When the scenes are examined more closely, there appears to exist a certain critical perimeter around every functional object. Inside the perimeter, the trajectories between users and non-users are different; outside the perimeter, the users and non-users are very similar in how they move. For example, the perimeter of divergence lies around 3 m to 5 m from the object for the information kiosk and the escalator scenes. However, the ticket office’s perimeter is exceptionally close to the object. In other words, there are hardly any differences between the users and non-users in their entire trajectories, except for the last meter.
As PORTP was designed to exploit features that differentiate different relation types, such as the users and non-users of an object, the method is more suitable for the information kiosk and escalator scene than the ticket office scene. The experiment results of the intent classifiers and the ADE and FDE of trajectory predictions were found to support this hypothesis.
In the training of the intent classifier, the use of the positional ground truth is based on the above observation that the intent is often uncertain, and the degree of uncertainty depends on the location. For example, the intent is often most uncertain when the pedestrian is outside the perimeter of divergence. The pedestrian ground truth is derived from the evidence of engaging with the functional object in one part of the original trajectory. However, other parts in the trajectory often lack the features that substantiate the pedestrian ground truth. Therefore, the models trained with positional ground truth performed significantly better than those trained with pedestrian ground truth.

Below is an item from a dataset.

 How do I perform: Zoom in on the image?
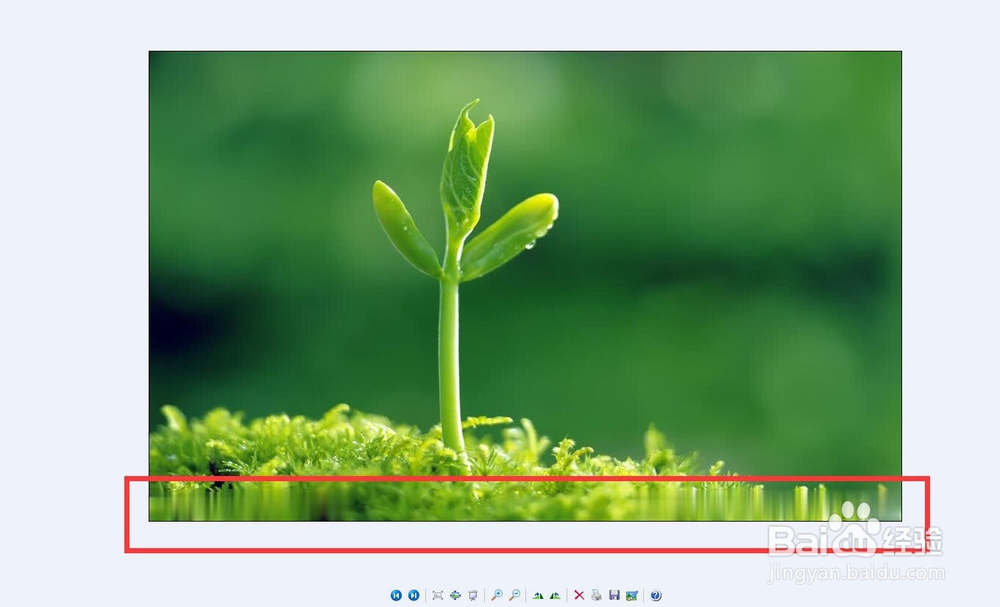point(496,594)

Any feature in the trajectory that represents the intent to engage a function object may emerge at a long distance. As illustrated in
Figure 9, there is a long trajectory between the information kiosk and the location where the pedestrian turned towards the functional object. The data-driven nature of PORTP is dependent on a training dataset that has recorded rich pedestrian–object interactions and long observations of pedestrian movement. Among the publicly available datasets, the ATC dataset [
51] adopted in the experiment can satisfy the requirement. The datasets of short observation spans are likely to have missed the critical features in the trajectories for the model training. The long-term tracking of a large number of pedestrians is costly and technically challenging, but such resources are imperative for further research in this topic.
6. Conclusions
This study represents one of the first attempts at including functional objects in pedestrian trajectory modelling. It suggests a definition of functional objects, and the relation between pedestrians and objects explains the heterogeneous movement patterns observed near functional objects in urban scenes. A method of tracking pedestrian–object relation and, based on the relation, using specialized trajectory prediction models has been presented. The results of the experiments indicate that the prediction models specifically trained for functional object features are generally better than those that do not.

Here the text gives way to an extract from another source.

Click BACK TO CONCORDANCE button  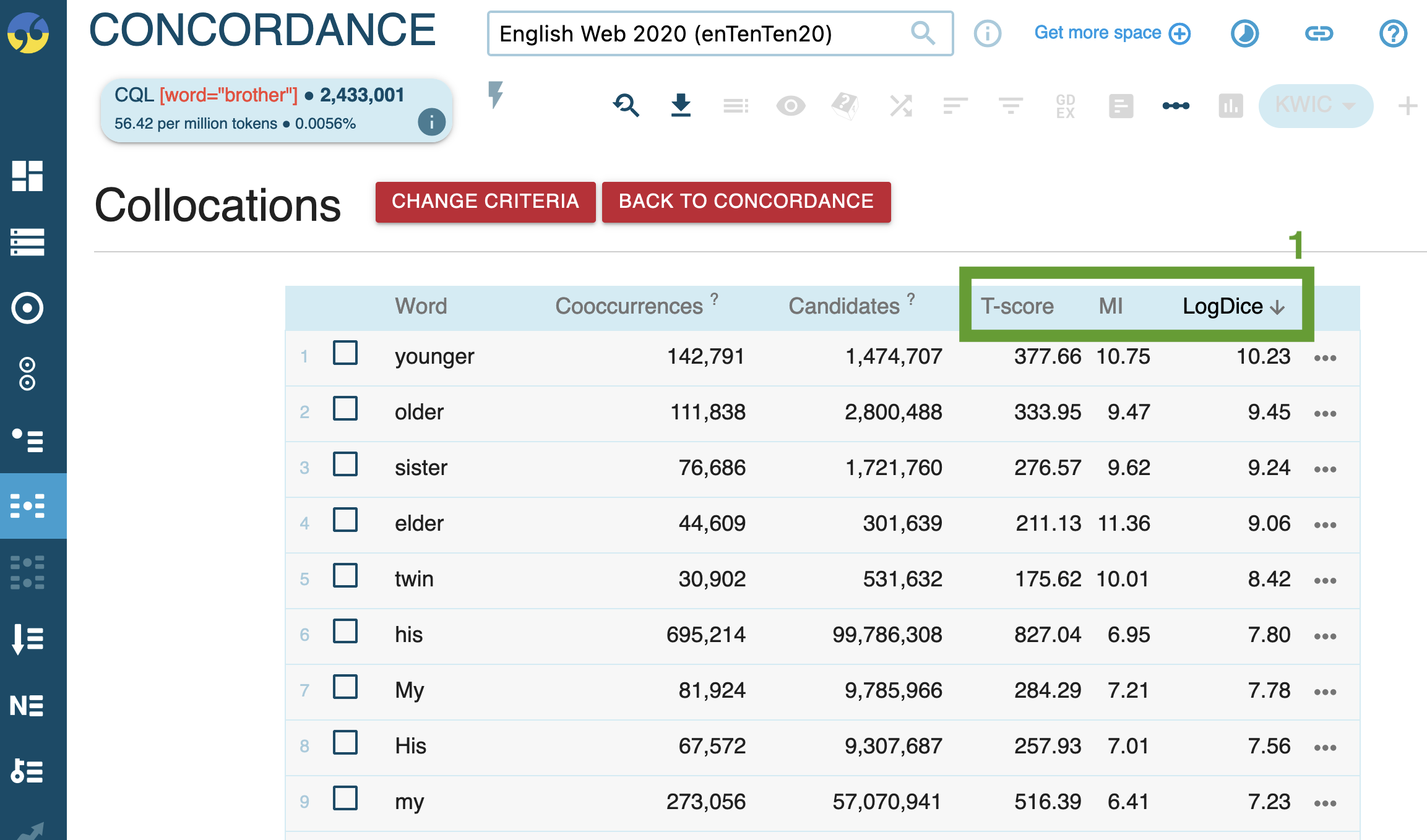pyautogui.click(x=746, y=202)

The findings of the experiments offer a reasonable baseline for future work. Pedestrians’ intent is often uncertain, especially when they are some distance from a nearby functional object. Furthermore, the intent often changes while moving [
50], or their mind is not made up. To improve the accuracy of the intent classifier, a model or a class for uncertain pedestrians can be considered. In addition, the trajectories of the uncertain pedestrians may be annotated and used for training a STP model.